It's really common sense. Something that most people obviously do not have. The boat ramp makes me lose hope for all of humanity.


----------



## flytyn (Aug 21, 2012)

> > They have the right to launch at the ramp. They don't have the right to set up camp. A polite nudge was in order.
> 
> 
> The video shows what appears to be a dedicated kayak launch next to the dock... Where they can take as much time as they want to prep, rig and launch without holding up the motorized vessels.  When I kayak fish.. this is the first thing I look for, and most ramps now have them.  If I was launching my skiff and encountered these two dudes, I would have first pointed this out to them in a friendly way.

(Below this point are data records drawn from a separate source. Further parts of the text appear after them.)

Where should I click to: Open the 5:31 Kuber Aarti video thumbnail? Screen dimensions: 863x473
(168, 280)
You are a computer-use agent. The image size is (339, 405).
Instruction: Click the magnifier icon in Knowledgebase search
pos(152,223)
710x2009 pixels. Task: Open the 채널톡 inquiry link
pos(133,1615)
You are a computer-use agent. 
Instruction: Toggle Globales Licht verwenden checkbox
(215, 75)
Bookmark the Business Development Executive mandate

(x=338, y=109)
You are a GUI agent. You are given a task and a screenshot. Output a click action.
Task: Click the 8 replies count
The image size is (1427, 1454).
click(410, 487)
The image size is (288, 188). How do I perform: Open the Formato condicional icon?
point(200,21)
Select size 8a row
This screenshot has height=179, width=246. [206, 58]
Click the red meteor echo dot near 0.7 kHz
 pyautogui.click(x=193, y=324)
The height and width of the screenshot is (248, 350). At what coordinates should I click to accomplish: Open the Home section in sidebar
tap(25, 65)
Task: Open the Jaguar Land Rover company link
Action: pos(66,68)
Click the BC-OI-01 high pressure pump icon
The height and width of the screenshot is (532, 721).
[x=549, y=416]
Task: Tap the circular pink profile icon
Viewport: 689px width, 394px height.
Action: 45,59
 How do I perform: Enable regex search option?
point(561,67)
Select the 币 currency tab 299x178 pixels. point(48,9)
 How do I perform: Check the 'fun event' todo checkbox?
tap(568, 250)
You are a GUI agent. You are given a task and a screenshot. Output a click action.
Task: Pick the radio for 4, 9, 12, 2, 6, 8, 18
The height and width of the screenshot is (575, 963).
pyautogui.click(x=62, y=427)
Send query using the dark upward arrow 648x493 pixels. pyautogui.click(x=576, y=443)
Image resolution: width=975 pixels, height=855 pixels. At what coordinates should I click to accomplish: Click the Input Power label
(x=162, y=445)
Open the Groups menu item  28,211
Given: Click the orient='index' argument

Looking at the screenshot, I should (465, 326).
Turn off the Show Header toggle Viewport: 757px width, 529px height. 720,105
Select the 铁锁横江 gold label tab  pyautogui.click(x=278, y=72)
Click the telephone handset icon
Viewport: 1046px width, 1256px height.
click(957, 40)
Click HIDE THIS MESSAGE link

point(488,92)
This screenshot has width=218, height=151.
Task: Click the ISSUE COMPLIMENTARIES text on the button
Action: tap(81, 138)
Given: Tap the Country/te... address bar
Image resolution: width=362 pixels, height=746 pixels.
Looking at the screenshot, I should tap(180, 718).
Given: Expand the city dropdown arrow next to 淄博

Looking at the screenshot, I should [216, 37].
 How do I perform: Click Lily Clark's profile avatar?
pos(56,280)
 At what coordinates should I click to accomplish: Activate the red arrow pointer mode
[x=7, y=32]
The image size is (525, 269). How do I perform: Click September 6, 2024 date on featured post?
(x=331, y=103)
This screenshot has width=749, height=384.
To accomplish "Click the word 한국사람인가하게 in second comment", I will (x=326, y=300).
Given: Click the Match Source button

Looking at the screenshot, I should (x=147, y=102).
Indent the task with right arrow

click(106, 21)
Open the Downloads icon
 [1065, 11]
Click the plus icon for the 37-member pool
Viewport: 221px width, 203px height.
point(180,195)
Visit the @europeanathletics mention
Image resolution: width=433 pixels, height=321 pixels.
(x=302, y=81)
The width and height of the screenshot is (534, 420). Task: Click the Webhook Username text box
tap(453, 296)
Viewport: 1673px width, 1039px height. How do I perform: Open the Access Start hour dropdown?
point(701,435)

Hopefully next time they'll notice that dedicated ramp. For a few minutes there it looked like this guy was going to wash his face and take a shave right there. They'll learn.


----------



## cutrunner (Jun 8, 2010)

If it was legal to kill stupid people the boatramp would be a slaughter house


----------



## noeettica (Sep 23, 2007)

Then there is this Tofu Eating Liberal Hose Beast that tied up the lake ramp for 45 minutes !!!


----------



## MariettaMike (Jun 14, 2012)

I'm guessing she was waiting for her brother, Chuck Liddell, to get off his cell phone and go kayaking with her.


----------



## Parrboy (Nov 18, 2012)

I saw a dipchit at my local ramp Monday hit a tied up boat with his tower boat while his lady tried to hold the two apart. Then he idled away while the old guy who's boat was hit stood there looking dumbfounded. Neither said a word. Unbelievable


----------



## Shalla Wata Rider (Aug 14, 2013)

I swear I saw him do a salinity test... 
Noe-need to throw dukes over it but a few kind firm words never hurt ....some people don't know they are rude ....they musta' got "participation trophies "all their life ...
Great to see you gettin" out on the H2O Noe!


----------



## BayStYat (Sep 12, 2012)

> I'm guessing she was waiting for her brother, Chuck Liddell, to get off his cell phone and go kayaking with her.


haha


----------



## Dillusion (May 21, 2012)

If there is a dedicated kayak ramp then there is no reason for a kayak to launch for an improved ramp.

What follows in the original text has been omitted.